Desde o início, a câmera procura o rosto de Adèle (Adèle
Exarchopoulos, magnífica e comovente), uma adolescente que não é igual às outras
do liceu onde estuda. Seu olhar é, ao mesmo tempo, tímido e agressivo. Ela
procura algo que não sabe onde está.
Na sala de aula, o professor propõe aos alunos que
pensem no tema da predestinação, a propósito do romance de Mme de Lafayette, “La
Princesse des Clèves”. No momento em que a princesa encontra o duque de Nemours,
acontece o “coup de foudre”, como se um raio atingisse os dois e criasse uma
ligação instantânea entre eles.
Adèle, na rua, toda bela para um encontro com um menino
do colégio dela, vislumbra um cabelo pintado de azul. Quando se cruzam, vê a
outra (Léa Sedoux), olhar intensamente para ela, voltando-se para melhor
contemplá-la, abraçada com outra garota.
O encontro predestinado aconteceu.
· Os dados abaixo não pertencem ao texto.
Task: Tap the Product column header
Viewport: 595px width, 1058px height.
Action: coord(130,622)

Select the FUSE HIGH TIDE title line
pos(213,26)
Adèle reconhece esse
momento, o “coup de foudre”, o raio amoroso que a
atingiu.
A partir desse instante, a garota de cabelo azul
preenche os sonhos e as fantasias eróticas de Adèle. Bem que ela tenta namorar o
menino “heavy metal” que só tinha gostado de um livro em sua vida, “Ligações
Perigosas” e, assim mesmo, só por causa do jogo duplo.
Adèle adora ler, gosta de livros, sua pouca cultura está
acima da média dos adolescentes que a cercam. Mas ela é uma pedra preciosa sem
polimento. Come de boca aberta, lambe os dedos, se bem que sempre de um jeito
charmoso, infantil.
Os beijos tímidos que troca com uma morena na escada do
colégio, ela confunde logo com compromisso. A outra diz claramente que foi só
uma brincadeira, para a decepção de Adèle.
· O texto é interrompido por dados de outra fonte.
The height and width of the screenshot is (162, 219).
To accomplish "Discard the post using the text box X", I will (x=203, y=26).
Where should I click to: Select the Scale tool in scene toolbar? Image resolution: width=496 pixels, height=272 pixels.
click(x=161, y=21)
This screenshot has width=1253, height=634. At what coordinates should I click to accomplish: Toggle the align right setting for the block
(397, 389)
Nela, brilha intensamente a infância, a ingenuidade e
principalmente a carência, a necessidade de se apegar.
Quando encontra Emma, estudante de Belas Artes, mais
velha do que ela, a do cabelo azul, a atração física é intensa, a cama é um
lugar de paixão para as duas mas Adèle se consagra à outra. Ama perdidamente,
enquanto Emma segue sua profissão de pintora com afinco e
ambição.
E é patético perceber o quanto é exatamente essa fixação
obsessiva, esse entregar-se toda e com intensidade rara, que vai ser sua
perdição.
Num tempo de sexo banal, Adèle precisa de Emma para
viver. E a câmera mostra bem isso. O talento de Adèle Exarchopoulos, 20 anos,
faz o coração da gente doer por ela.
O diretor e roteirista Abdellatif Kechiche, tunisiano,
53 anos, de “O Segredo do Grão”2007, “Vênus Negra”2010, ganhou a Palma de Ouro
de 2013 em Cannes, juntamente com suas duas atrizes.
Steven Spielberg, presidente do júri, disse a Adèle
Exarchopoulos que o filme era uma das mais belas histórias de amor que já havia
visto.
Imagens inspiradas, câmera ágil, quase sempre em
“close”, retrato psicológico interessante dos personagens, a discussão de temas
atualíssimos, sem pieguices mas com afetividade e delicadeza, fazem de “Azul é a
Cor Mais Quente”, um filme marcante e indispensável.